3. The two houses were sold, and, after the application of the sale proceeds towards payment of the decree, there remained a considerable balance. To recover that balance certain property of the joint family has been attached. The plaintiff objected to the attachment, but his objection having been disallowed, he filed the present suit, claiming that his one-fourth share in the property attached was not liable to be sold. The Lower Appellate Court has found that the original debt was contracted for the benefit of the family, and not for immoral purposes, and that according to Hindu law the plaintiff was under a pious obligation to pay the same. Having so found, the learned District Judge after referring to the case of Beni Madho v. Basdeo Patak (1890) I.L.R. 12 All. 99, in his judgment, goes on to say: “If, therefore, I had to decide this matter upon principles of Hindu common law, I should dismiss this appeal without hesitation. In perusing the terms of the decree under Section 90 (of the Transfer of Property Act), however, I notice that the relief granted in the event of non-realization by sale of the hypothecated property is specifically worded as personal against the then existing defendants. It is perfectly true that by reference to the plaint and the language of Section 90 there does not appear to be sufficient reason for the limitation of the decree to a purely personal relief against the defendants;” and again he says: “This case is limited to the enforcement of a specific decree against the defendants, and I am compelled to hold that under its explicit wording it cannot be enforced against them.” In our opinion the District Judge in his interpretation of the effect of a personal decree is wrong. The decree, so far as it provides for the recovery of the balance after the sale of the property hypothecated, is a personal decree as distinguished from a decree which directs that the amount decreed is to be realized by the sale of specific property. Under such a decree any property of the judgment-debtors may be attached and sold.

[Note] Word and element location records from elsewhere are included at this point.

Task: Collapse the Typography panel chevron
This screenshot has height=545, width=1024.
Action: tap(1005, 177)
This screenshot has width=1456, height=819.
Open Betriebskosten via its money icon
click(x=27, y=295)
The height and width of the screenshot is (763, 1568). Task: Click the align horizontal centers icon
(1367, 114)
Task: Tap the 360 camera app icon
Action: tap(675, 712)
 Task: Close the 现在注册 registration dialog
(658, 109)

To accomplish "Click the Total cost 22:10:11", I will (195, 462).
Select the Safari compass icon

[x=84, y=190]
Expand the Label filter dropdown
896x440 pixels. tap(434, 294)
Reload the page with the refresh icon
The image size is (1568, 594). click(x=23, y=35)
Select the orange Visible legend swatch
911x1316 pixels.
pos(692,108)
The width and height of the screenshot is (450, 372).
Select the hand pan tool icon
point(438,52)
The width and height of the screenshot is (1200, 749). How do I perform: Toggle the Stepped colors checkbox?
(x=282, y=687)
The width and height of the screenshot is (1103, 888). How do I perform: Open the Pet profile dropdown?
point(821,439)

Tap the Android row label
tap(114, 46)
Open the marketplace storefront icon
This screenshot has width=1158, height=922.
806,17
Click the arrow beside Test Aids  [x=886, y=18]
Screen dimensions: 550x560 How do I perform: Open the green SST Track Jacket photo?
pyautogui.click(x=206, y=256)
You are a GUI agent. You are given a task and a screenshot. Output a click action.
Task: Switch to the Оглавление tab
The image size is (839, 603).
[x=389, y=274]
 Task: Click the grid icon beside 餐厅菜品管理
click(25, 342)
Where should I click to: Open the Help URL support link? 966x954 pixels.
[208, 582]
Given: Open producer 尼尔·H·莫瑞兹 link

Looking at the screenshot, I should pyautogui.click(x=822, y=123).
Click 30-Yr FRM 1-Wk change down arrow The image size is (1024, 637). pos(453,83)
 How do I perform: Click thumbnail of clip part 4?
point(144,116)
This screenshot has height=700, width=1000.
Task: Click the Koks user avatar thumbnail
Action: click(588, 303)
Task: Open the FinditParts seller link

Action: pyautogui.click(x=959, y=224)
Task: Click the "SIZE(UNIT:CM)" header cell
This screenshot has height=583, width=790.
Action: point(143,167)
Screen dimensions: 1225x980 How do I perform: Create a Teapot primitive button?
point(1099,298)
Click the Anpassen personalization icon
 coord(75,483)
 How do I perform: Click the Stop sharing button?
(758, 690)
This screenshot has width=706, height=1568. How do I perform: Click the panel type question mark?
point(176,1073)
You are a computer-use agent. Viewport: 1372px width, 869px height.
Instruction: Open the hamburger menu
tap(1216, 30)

4. The Lower Appellate Court rightly held, as a matter of law, that to be liable for the original debt it was not necessary that the plaintiff should have been a party to the suit in which the decree was made; but taking an erroneous view of the effect of the personal decree, it held that the plaintiff’s one-fourth share was not liable to be attached and sold. Having regard to the finding, however, that the original debt was not contracted for immoral purposes, and to the fact that the decree for the balance due after the sale of the hypothecated property, though a personal decree, might have been enforced against other property of the joint family belonging to the judgment-debtors, we think that the plaintiff’s one-fourth share in the property attached is liable, with the shares of the other members of the joint family, to be sold in execution of the decree.
5. Another question was raised in the Lower Appellate Court based upon the decision in the case of Bhawani Prasad v. Kallu (1895) I.L.R. 17 All. 537. That case has no application to the circumstances of the present case, It was not alleged that plaintiff in the original suit upon his bond had any notice of the existence or interest of the plaintiff who, at the time when the suit was instituted, could not have been more than one or two years old.
6. We set aside the decree of the Lower Appellate Court and restore that of the Court of First Instance. The appellant before us will have his costs in all Courts.